Heat shock induces fluctuations in carbon metabolism in Salmonella (A) Bar plot depicting the relative activity of iModulons related to carbon metabolism including Mlc, MalT, and Cra, under heat shock condition (mid-exponential phase at 42°C). Asterisk indicates the control condition (mid-exponential phase at 37°C). (B) RpoD binding events upstream of the phosphotransferase system (PTS) genes under four conditions. The binding intensity of RpoD upstream of ptsG and ptsHI significantly decreases in response to heat shock. (C) Heat map showing sigma factor binding and expression change for carbon metabolism genes in response to heat shock. RpoS directly up-regulates five isozymes involved in carbon metabolism including glycolysis, the pentose phosphate pathway, and the TCA cycle under heat shock conditions. Additionally, the expression of acetate and lactate metabolism genes is significantly up-regulated. The left two stacks denote the binding of RpoD and RpoS, and the rightmost stack indicates the relative expression of genes between heat shock (42°C) and control conditions (37°C).
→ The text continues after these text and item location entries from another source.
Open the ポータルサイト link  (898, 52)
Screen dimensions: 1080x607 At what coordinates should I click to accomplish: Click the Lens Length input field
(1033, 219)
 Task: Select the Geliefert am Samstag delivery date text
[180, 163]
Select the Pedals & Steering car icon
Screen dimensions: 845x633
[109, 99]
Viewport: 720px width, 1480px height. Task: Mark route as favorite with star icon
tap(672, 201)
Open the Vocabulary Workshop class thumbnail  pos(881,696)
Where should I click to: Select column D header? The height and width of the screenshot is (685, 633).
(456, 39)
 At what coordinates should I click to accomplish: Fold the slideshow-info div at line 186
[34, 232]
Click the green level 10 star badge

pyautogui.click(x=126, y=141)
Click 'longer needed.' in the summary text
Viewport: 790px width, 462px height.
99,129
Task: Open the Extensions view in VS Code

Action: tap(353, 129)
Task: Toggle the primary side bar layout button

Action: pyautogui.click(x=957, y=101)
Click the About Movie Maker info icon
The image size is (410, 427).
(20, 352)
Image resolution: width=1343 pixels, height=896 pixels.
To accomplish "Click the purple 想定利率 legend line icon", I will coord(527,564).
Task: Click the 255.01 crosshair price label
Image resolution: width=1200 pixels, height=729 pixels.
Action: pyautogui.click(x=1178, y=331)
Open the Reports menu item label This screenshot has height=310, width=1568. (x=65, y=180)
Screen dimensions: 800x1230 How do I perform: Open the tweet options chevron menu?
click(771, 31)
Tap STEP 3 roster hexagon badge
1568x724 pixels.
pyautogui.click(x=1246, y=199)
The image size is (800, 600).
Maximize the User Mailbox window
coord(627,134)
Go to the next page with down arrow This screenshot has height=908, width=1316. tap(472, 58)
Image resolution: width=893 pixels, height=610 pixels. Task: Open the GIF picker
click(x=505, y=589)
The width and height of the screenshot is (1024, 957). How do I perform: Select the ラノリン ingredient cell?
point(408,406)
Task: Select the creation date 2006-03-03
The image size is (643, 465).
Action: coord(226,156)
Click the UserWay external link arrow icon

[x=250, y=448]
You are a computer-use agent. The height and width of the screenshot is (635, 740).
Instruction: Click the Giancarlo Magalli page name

Genes up-regulated by RpoS are shown in red, and those down-regulated by RpoS are represented in blue. (D) Diagram showing the overall differentially expressed genes involved in carbon metabolism in response to heat shock. Metabolic pathways regulated by RpoS sigmulon genes are highlighted with a bold light blue line.

Fig 7

Regulation of iron acquisition/storage and superoxide radical degradation pathways to mitigate Fenton reaction caused by heat shock (A) Bar plot depicting the relative activity of the Fur iModulon under control conditions (mid-exponential phase at 37°C). The asterisk indicates the control conditions (mid-exponential phase at 37°C). (B) Representation of the iron acquisition (enterobactin biosynthesis and iron/enterobactin transport), iron storage, and FeS assembly pathways. Expression levels of iron acquisition genes are down-regulated, whereas intracellular iron storage and FeS assembly genes are up-regulated in response to heat shock, possibly leading to a reduction in intracellular iron concentration. The upper two stacks denote the binding of RpoD and RpoS, and the bottom stack indicates the relative gene expression changes between heat shock (42°C) and control conditions (37°C). Genes up-regulated by RpoS are shown in red, and those down-regulated by RpoS are represented in blue. (C) Illustration of the superoxide radical degradation pathway and corresponding mRNA expression levels in wild-type and ΔrpoS strains. (D) Schematic diagram illustrating the transcriptional regulation mechanisms that mitigate the Fenton reaction under heat shock conditions. Heat shock can accelerate the Fenton reaction, producing damaging hydroxyl radicals from hydrogen peroxide. This is mitigated by the down-regulation of iron acquisition and the up-regulation of iron storage and superoxide radical degradation, regulated by RpoS and RpoD. 2,3-DHBA: 2,3-dihydroxybenzoic acid, IM: inner membrane, OM: outer membrane.